> **ABOUT THIS TASK**: Identify the lines in the data below that contain "agent" and give only how many there are.

[Opening EXERCISE INPUTS section]

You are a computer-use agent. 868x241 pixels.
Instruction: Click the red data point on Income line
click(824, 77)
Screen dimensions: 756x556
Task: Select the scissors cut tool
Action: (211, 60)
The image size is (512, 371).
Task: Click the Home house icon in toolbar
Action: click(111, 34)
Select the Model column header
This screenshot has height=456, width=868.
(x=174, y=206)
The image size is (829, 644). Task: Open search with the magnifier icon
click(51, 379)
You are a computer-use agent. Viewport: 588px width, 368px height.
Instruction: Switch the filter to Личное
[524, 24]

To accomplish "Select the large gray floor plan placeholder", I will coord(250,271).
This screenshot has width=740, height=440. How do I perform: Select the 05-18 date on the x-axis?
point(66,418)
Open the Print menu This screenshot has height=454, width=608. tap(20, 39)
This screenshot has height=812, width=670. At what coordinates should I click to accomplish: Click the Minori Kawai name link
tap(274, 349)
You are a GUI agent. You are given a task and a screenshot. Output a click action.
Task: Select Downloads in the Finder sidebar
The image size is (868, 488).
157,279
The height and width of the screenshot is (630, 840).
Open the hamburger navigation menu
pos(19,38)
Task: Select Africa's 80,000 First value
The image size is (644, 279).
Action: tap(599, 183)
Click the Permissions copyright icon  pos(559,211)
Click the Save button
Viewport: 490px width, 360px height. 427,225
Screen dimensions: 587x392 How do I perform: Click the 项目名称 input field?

[Closing EXERCISE INPUTS section]

> **COMPLETED TASK**: 3